— START OF Listed entries —

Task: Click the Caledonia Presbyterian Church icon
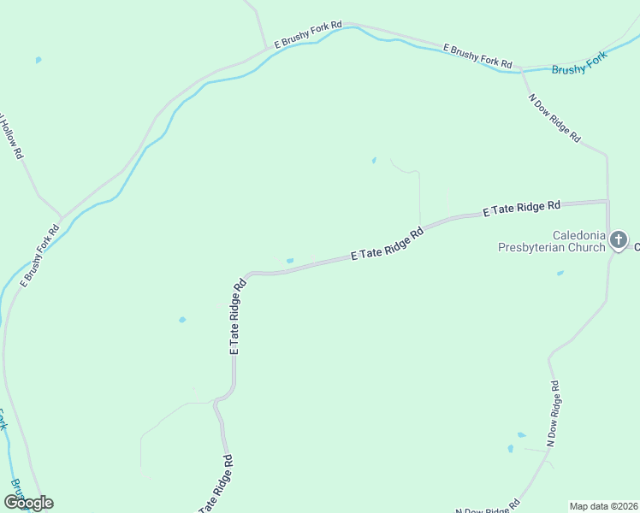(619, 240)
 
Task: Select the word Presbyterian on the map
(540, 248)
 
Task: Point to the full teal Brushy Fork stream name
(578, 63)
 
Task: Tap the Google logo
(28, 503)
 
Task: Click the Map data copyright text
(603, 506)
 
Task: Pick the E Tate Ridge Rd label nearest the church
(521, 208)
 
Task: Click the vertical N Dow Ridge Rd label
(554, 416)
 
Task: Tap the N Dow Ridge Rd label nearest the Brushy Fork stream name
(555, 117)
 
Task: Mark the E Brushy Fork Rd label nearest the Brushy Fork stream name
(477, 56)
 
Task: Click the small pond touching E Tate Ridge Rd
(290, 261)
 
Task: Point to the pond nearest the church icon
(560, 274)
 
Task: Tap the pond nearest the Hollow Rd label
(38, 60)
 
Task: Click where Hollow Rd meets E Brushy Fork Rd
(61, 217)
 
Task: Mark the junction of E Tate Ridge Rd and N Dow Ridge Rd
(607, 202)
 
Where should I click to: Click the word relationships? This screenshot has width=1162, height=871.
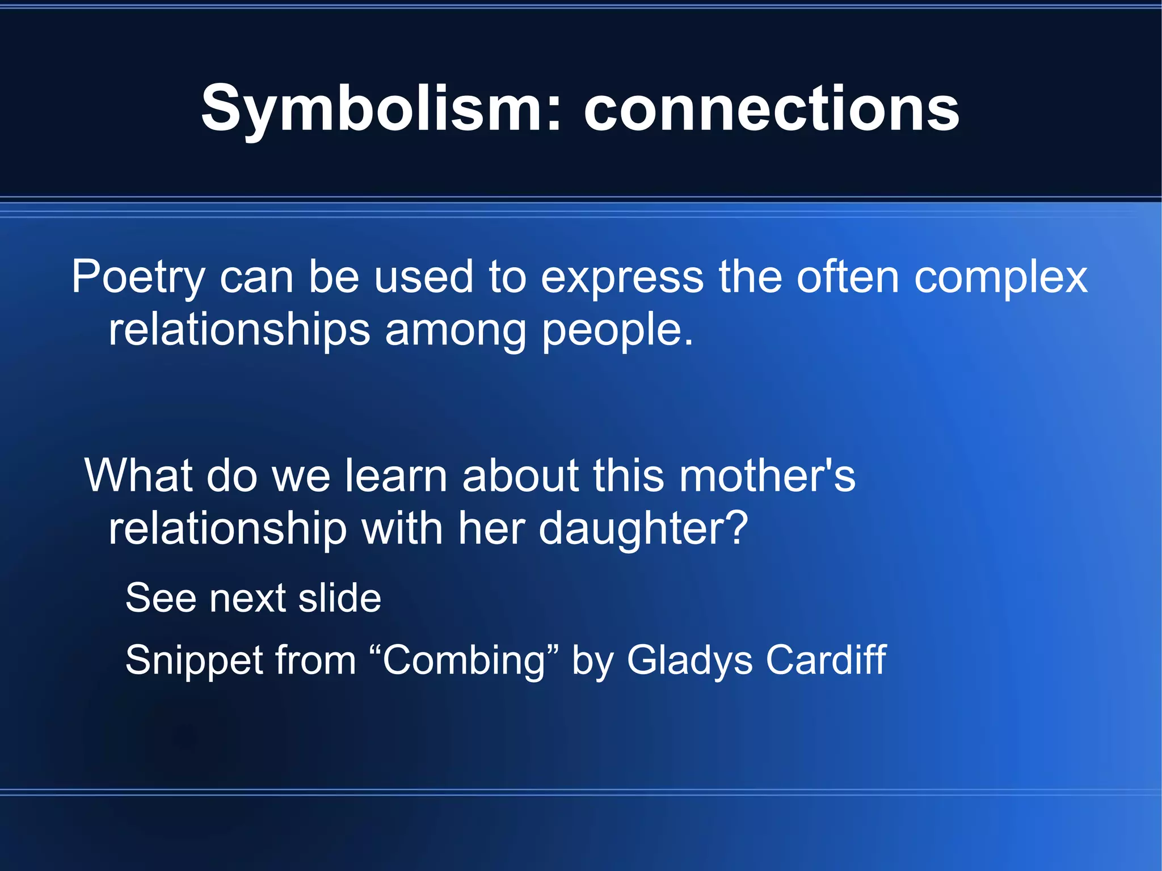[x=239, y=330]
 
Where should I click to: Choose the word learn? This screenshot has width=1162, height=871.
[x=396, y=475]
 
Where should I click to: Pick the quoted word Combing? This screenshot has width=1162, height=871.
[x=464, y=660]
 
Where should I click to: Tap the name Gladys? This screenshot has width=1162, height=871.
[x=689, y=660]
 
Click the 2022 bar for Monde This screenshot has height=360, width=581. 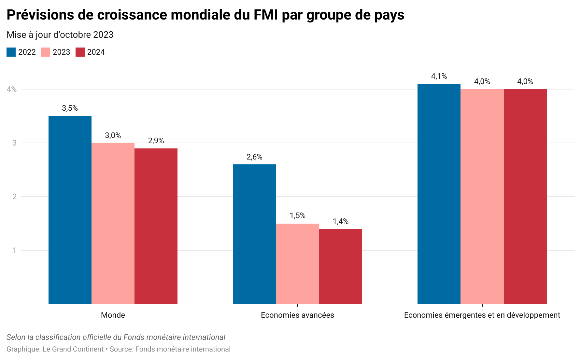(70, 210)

— END OF Listed entries —

Format the lines from the line with "Task: Tap the Google logo" to the line with "[x=396, y=475]", inclusive, as a JSON list of strings, one per line, skipping blank lines and leaving out the pictures.

[
  "Task: Tap the Google logo",
  "(28, 503)",
  "Task: Click the Map data copyright text",
  "(603, 506)",
  "Task: Pick the E Tate Ridge Rd label nearest the church",
  "(521, 208)",
  "Task: Click the vertical N Dow Ridge Rd label",
  "(554, 416)",
  "Task: Tap the N Dow Ridge Rd label nearest the Brushy Fork stream name",
  "(555, 117)",
  "Task: Mark the E Brushy Fork Rd label nearest the Brushy Fork stream name",
  "(477, 56)",
  "Task: Click the small pond touching E Tate Ridge Rd",
  "(290, 261)",
  "Task: Point to the pond nearest the church icon",
  "(560, 274)",
  "Task: Tap the pond nearest the Hollow Rd label",
  "(38, 60)",
  "Task: Click where Hollow Rd meets E Brushy Fork Rd",
  "(61, 217)",
  "Task: Mark the junction of E Tate Ridge Rd and N Dow Ridge Rd",
  "(607, 202)",
  "Where should I click to: Click the word relationships? This screenshot has width=1162, height=871.",
  "[x=239, y=330]",
  "Where should I click to: Choose the word learn? This screenshot has width=1162, height=871.",
  "[x=396, y=475]"
]